SUPPLIED PASSAGE
↓

So, in 2009, Jeffrey opened Sweet Iron Waffle Bar with her husband in downtown Seattle, where the couple make Liège-style waffles around the clock. “People in America think of waffles as light and fluffy,” said Jeffrey. “The Liège waffle is a brioche dough with butter and honey and yeast.” Its secret ingredient is Belgian pearl sugar, she says, which is roughly the size of a small pebble—and not that easy to source!
Once you pour the brioche dough into heavy, cast iron waffle irons, “some of the pearl sugar melts—but not all of it,” said Jeffrey. “So you get crunches of sugar, and you get caramelized sugar on the outside, where the pearl sugar has met with the hot waffle iron,” she added. “They’re a totally different texture and taste.”
Sweet Iron Waffle Bar is starting to experiment with more items on their breakfast menu, too. The shop now offers homemade chia pudding with mango puree and yogurt with their signature berry compote.
2. Tara Maxey
Where: HeirloomLA, Los Angeles
At HeirloomLA, the ingredient is king. Co-owners Tara Maxey and Matt Poley have been serving up hearty Italian-inspired fare, like their famous lasagna cupcake, for Los Angelenos since 2009. In a 2012 interview with Eater, Poley, who has a background in catering, companionably gave Maxey credit for the steady growth of their business, which has expanded over the past six years from a catering and food truck business to include the blog Yolk & Flour.
“Tara works for the future,” Poley said. “Where we are going, where we are going to go. Tara’s the GPS.”

↑

TASK DATA
↓

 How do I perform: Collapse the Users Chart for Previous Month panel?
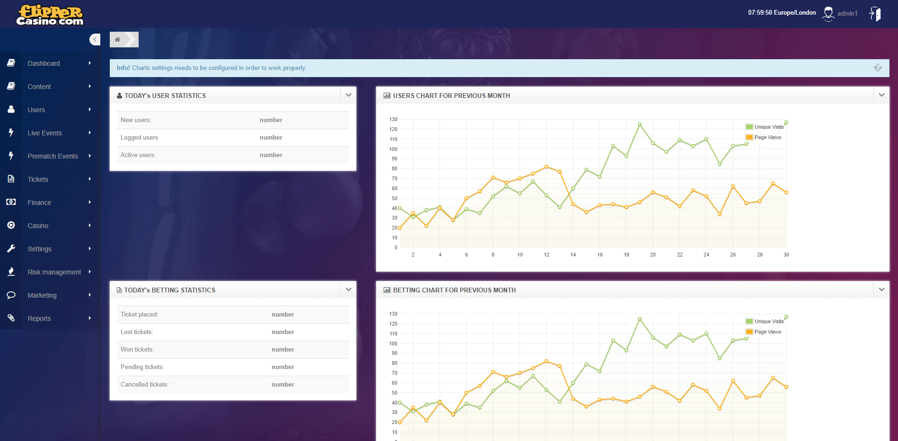881,95
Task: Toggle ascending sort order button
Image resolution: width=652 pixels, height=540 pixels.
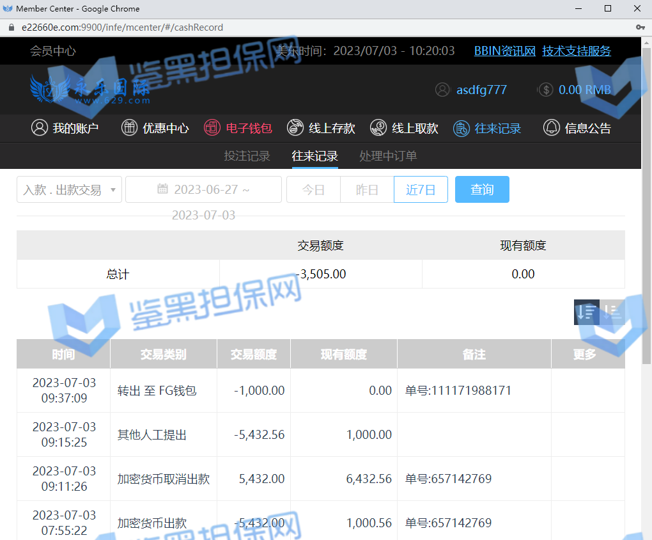Action: coord(612,312)
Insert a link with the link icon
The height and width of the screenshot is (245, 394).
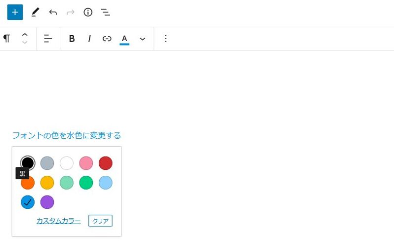point(107,39)
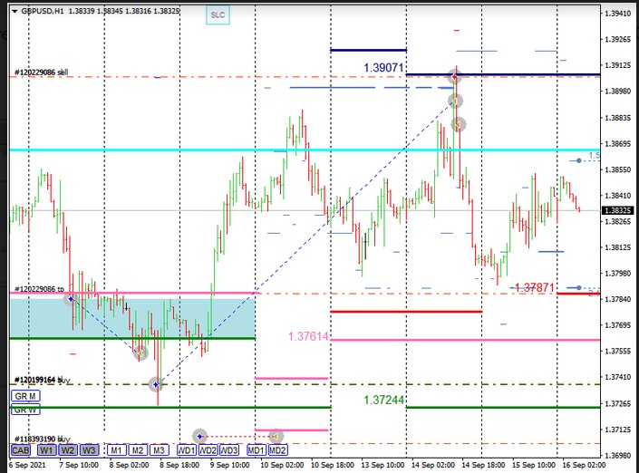This screenshot has height=473, width=639.
Task: Toggle the CAB button
Action: (21, 449)
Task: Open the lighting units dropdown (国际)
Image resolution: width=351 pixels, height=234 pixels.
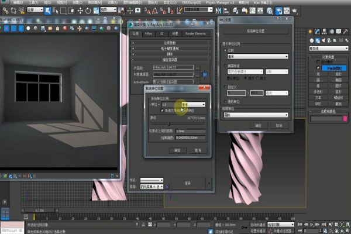Action: click(x=256, y=115)
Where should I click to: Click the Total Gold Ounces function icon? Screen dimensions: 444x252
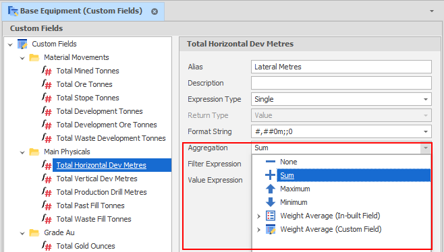tap(47, 245)
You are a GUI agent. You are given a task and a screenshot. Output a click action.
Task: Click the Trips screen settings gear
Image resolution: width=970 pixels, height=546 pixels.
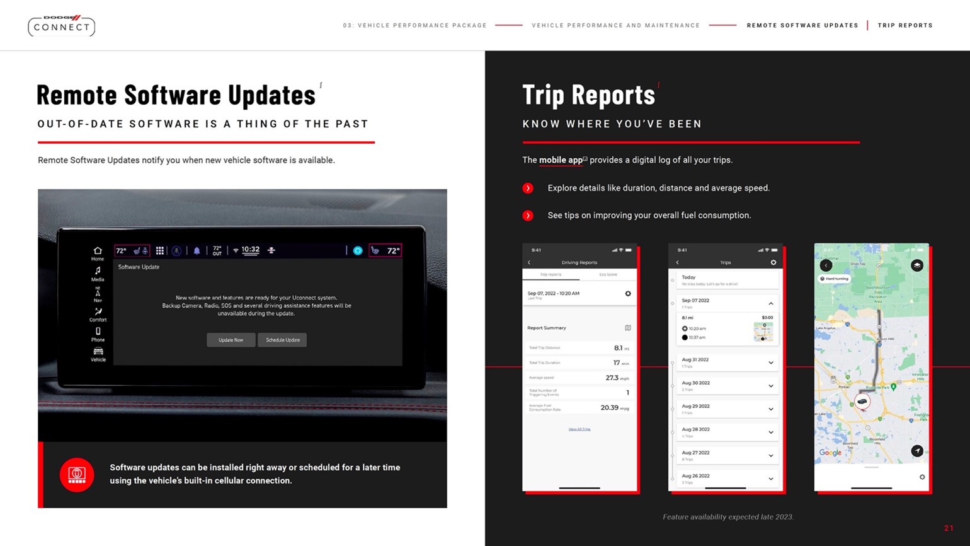(x=773, y=262)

↑

THINGS TO DO
(a) According to the food passage, what is the secret ingredient of the Liège waffle?
(b) Copy the rows word for word from the first row through the line containing "tap(47, 245)", with both ends included. Omit the pictures.
The food passage and the rows are unrelated material.

THE ANSWERS
(a) Belgian pearl sugar.

(b)
 How do I perform: Collapse the Users Chart for Previous Month panel?
881,95
Task: Toggle ascending sort order button
Image resolution: width=652 pixels, height=540 pixels.
Action: coord(612,312)
Insert a link with the link icon
The height and width of the screenshot is (245, 394).
point(107,39)
This screenshot has height=473, width=639.
Task: Toggle the CAB button
Action: (21, 449)
Task: Open the lighting units dropdown (国际)
Image resolution: width=351 pixels, height=234 pixels.
Action: click(x=256, y=115)
Where should I click to: Click the Total Gold Ounces function icon? Screen dimensions: 444x252
tap(47, 245)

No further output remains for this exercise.